How to complete this task –
Copy every record that follows, word for word.

Data records –
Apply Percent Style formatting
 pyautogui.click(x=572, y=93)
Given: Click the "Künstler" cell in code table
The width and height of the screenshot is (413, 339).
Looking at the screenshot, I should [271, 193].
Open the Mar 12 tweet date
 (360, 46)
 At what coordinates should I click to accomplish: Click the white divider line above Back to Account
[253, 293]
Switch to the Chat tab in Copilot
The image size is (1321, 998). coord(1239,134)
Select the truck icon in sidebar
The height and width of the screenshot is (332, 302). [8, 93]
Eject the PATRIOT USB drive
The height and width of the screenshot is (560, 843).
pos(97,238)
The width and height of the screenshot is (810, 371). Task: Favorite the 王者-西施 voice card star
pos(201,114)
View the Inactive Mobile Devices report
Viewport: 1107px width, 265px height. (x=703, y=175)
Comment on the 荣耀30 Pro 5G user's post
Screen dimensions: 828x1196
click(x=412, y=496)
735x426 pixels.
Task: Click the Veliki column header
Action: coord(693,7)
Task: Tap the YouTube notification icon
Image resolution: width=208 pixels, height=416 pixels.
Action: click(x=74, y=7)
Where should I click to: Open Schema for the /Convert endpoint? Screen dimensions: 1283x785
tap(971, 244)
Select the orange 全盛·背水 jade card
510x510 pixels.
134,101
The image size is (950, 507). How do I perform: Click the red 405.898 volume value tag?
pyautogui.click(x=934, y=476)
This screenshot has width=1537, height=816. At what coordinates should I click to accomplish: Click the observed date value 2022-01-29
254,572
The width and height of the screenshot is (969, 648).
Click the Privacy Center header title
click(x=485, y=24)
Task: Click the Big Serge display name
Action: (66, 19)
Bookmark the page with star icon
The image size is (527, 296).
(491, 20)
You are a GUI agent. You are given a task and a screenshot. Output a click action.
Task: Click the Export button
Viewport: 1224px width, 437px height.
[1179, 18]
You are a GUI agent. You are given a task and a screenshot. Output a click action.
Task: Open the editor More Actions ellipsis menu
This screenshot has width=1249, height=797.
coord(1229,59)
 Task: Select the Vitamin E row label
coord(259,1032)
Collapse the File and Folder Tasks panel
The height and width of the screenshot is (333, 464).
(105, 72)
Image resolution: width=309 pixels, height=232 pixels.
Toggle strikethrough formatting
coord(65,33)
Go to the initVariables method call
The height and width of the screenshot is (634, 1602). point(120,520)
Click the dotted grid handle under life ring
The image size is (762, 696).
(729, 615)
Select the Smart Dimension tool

Solution to this exercise –
Apply Percent Style formatting
 pyautogui.click(x=572, y=93)
Given: Click the "Künstler" cell in code table
The width and height of the screenshot is (413, 339).
Looking at the screenshot, I should [271, 193].
Open the Mar 12 tweet date
 (360, 46)
 At what coordinates should I click to accomplish: Click the white divider line above Back to Account
[253, 293]
Switch to the Chat tab in Copilot
The image size is (1321, 998). coord(1239,134)
Select the truck icon in sidebar
The height and width of the screenshot is (332, 302). [8, 93]
Eject the PATRIOT USB drive
The height and width of the screenshot is (560, 843).
pos(97,238)
The width and height of the screenshot is (810, 371). Task: Favorite the 王者-西施 voice card star
pos(201,114)
View the Inactive Mobile Devices report
Viewport: 1107px width, 265px height. (x=703, y=175)
Comment on the 荣耀30 Pro 5G user's post
Screen dimensions: 828x1196
click(x=412, y=496)
735x426 pixels.
Task: Click the Veliki column header
Action: coord(693,7)
Task: Tap the YouTube notification icon
Image resolution: width=208 pixels, height=416 pixels.
Action: click(x=74, y=7)
Where should I click to: Open Schema for the /Convert endpoint? Screen dimensions: 1283x785
tap(971, 244)
Select the orange 全盛·背水 jade card
510x510 pixels.
134,101
The image size is (950, 507). How do I perform: Click the red 405.898 volume value tag?
pyautogui.click(x=934, y=476)
This screenshot has width=1537, height=816. At what coordinates should I click to accomplish: Click the observed date value 2022-01-29
254,572
The width and height of the screenshot is (969, 648).
Click the Privacy Center header title
click(x=485, y=24)
Task: Click the Big Serge display name
Action: (66, 19)
Bookmark the page with star icon
The image size is (527, 296).
(491, 20)
You are a GUI agent. You are given a task and a screenshot. Output a click action.
Task: Click the Export button
Viewport: 1224px width, 437px height.
[1179, 18]
You are a GUI agent. You are given a task and a screenshot. Output a click action.
Task: Open the editor More Actions ellipsis menu
This screenshot has width=1249, height=797.
coord(1229,59)
 Task: Select the Vitamin E row label
coord(259,1032)
Collapse the File and Folder Tasks panel
The height and width of the screenshot is (333, 464).
(105, 72)
Image resolution: width=309 pixels, height=232 pixels.
Toggle strikethrough formatting
coord(65,33)
Go to the initVariables method call
The height and width of the screenshot is (634, 1602). point(120,520)
Click the dotted grid handle under life ring
The image size is (762, 696).
(729, 615)
Select the Smart Dimension tool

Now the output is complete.